The weight of the swine ranged from 51.4 kg to 61.5 kg with a mean weight of 56.6 ± 3.6 kg. The average stroke volumes measured by PV-loop catheter, ventriculography, and thermodilution across all five subjects were 58.0 ± 12.0 mL, 57.6 ± 8.5 mL, and 53.0 ± 9.8 mL, respectively. The average cardiac outputs measured by a PV-loop catheter, ventriculography, and thermodilution across all five subjects were 5.0 ± 1.1 L/min, 5.3 ± 1.2 L/min, and 5.2 ± 1.0 L/min, respectively (Table 1).
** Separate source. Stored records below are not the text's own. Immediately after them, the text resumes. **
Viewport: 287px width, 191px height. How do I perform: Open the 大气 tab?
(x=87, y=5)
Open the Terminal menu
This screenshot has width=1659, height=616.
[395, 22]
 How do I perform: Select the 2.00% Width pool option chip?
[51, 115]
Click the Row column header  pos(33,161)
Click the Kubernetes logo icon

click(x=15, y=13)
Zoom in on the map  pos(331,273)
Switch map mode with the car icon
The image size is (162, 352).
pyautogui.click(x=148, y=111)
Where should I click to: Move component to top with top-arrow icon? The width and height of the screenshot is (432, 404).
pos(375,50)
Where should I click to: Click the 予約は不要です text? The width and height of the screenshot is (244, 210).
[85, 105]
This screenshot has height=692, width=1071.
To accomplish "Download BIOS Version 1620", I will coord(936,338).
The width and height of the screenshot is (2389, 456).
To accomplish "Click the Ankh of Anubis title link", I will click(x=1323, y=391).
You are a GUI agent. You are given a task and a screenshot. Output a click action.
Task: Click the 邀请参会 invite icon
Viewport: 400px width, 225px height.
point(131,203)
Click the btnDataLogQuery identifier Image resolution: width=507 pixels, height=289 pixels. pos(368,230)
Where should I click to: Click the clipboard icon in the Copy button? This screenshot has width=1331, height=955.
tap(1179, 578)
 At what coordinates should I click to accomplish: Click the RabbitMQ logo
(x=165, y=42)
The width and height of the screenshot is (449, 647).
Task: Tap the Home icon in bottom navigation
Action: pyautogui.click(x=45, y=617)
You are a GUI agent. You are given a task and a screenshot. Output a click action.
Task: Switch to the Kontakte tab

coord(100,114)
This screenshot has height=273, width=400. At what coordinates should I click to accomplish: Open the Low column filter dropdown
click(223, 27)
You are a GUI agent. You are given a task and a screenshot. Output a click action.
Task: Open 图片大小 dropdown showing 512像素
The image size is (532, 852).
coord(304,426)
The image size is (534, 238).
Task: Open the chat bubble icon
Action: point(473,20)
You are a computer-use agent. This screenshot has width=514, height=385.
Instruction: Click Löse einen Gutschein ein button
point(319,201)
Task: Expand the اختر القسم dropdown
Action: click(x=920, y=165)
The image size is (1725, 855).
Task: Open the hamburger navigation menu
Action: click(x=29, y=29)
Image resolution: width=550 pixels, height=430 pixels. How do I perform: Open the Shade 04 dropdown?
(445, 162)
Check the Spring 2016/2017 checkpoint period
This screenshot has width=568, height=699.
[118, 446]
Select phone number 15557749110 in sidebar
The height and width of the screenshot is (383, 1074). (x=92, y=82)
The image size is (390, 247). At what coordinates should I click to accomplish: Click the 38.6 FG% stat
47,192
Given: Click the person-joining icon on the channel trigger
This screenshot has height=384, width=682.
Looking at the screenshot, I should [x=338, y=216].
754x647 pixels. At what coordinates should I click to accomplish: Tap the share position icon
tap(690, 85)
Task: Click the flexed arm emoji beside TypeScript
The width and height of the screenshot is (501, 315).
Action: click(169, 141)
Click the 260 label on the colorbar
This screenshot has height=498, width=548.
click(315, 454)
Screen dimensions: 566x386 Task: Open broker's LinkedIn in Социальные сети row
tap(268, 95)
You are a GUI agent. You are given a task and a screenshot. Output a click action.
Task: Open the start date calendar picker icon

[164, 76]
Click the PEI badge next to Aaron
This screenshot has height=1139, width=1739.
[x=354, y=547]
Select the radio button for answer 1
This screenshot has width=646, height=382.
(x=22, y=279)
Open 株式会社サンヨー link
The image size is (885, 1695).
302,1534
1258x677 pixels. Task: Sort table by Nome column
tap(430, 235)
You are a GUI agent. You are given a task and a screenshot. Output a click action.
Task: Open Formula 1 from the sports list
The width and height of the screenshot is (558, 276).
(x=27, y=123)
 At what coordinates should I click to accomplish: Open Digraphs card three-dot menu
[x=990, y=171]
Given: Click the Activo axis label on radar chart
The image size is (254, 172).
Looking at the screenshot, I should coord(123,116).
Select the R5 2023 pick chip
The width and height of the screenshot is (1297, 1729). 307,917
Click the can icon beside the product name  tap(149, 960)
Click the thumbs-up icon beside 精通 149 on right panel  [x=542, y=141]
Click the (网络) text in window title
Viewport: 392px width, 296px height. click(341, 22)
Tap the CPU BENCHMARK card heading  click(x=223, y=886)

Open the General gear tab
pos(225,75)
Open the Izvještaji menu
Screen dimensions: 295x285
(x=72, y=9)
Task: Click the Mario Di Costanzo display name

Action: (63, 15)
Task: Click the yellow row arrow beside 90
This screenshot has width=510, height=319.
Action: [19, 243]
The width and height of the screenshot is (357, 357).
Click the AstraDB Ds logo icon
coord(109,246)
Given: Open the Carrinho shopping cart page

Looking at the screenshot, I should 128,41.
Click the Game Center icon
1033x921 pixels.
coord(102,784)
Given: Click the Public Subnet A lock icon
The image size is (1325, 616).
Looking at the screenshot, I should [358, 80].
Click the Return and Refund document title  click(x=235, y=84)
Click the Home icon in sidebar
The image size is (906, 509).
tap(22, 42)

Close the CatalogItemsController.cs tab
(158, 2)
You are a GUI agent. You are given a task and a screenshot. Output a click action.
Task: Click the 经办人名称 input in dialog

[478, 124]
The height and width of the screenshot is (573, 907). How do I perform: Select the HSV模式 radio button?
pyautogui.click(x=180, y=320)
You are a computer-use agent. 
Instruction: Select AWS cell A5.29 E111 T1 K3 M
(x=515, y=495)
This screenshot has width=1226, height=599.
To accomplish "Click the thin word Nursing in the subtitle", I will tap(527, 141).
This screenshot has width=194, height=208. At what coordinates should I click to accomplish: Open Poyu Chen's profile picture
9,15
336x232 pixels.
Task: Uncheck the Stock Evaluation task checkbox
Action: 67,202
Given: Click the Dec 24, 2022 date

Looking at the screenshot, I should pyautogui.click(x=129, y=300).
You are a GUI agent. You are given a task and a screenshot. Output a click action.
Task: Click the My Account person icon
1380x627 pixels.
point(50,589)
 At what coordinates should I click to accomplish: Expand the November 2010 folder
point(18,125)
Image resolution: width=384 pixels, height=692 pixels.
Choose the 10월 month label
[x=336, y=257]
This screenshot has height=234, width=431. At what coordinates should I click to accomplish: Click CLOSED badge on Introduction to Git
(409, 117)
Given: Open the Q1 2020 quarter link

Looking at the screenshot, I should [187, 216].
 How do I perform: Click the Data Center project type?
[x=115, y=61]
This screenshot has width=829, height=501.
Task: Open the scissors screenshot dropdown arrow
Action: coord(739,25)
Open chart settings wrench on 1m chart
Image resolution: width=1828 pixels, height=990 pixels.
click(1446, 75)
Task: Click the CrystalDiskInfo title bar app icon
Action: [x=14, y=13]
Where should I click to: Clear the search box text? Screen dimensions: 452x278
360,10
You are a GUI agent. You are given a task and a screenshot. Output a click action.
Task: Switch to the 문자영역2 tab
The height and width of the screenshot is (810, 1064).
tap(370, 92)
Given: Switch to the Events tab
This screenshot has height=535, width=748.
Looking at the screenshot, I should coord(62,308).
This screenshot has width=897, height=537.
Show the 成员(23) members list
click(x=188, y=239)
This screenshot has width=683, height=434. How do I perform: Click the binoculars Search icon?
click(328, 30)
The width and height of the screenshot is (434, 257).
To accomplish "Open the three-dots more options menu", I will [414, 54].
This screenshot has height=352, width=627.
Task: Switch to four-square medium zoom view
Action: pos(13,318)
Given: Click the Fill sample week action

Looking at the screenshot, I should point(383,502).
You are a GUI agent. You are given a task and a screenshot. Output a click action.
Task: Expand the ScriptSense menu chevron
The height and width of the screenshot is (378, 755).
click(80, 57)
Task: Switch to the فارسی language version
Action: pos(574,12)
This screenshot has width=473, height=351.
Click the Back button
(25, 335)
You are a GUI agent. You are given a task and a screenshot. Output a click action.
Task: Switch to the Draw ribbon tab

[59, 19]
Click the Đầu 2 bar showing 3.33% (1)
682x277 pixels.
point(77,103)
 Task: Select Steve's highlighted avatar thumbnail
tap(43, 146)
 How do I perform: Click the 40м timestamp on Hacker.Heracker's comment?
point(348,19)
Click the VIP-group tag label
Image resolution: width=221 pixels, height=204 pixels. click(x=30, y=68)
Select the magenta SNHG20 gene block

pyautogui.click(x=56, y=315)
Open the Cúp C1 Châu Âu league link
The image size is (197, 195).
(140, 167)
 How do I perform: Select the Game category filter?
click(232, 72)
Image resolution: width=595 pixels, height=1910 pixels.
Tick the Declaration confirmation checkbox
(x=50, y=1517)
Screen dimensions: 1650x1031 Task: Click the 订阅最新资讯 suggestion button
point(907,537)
Figure 3 shows the scatter plots of cardiac output measurements by each of the three methods compared with the other two. The line of identity demonstrates where all points would fall if there was perfect agreement between each test. The line of identity for all three methods falls within the 95% confidence interval range. When measuring cardiac output, the PV-loop catheter compared to thermodilution demonstrated the best correlation with a Pearson coefficient of r=0.99 (Figure 3A). The slope of the regression line was 1.03 indicating a 3% error with 95% CI=0.97 to 1.1, p=0.002. As seen in Figure 3B, the PV-loop catheter compared against ventriculography also exhibited good correlation with a Pearson coefficient r=0.95 The slope of the regression line was 1.06 indicating a 6% error with 95% CI=0.96 to 1.1, p=0.01. Lastly, ventriculography compared to thermodilution demonstrated agreement as well with a Pearson coefficient of r=0.93 (Figure 3C). The slope of the regression line was 1.02, indicating a 2% error with 95% CI=0.93 to 1.1 and p=0.01.

Figure 1
Figure 1: Example of thermodilution curve. An example thermodilution curve in a single representative animal demonstrating the deflection of temperature curve as a cold saline bolus is delivered. The area under the curve is used to calculate the cardiac output. Please click here to view a larger version of this figure.

Figure 2
Figure 2: Ventriculogram and PV Loops. (A) Left ventriculogram. (B) Successful PV-loop catheter placement in the apex of the LV. (C) Example of high-quality PV loops. Please click here to view a larger version of this figure.

Figure 3
Figure 3: Linear regression of cardiac output measurements. Linear regression of cardiac output measurements in five different animals using (A) PV-loop catheter versus. thermodilution, (B) PV-loop catheter versus ventriculography, and (C) thermodilution versus ventriculography. The line of identity (red) falls within the 95% confidence range (dotted) of the best-fit-line (black) among all three methods. Please click here to view a larger version of this figure.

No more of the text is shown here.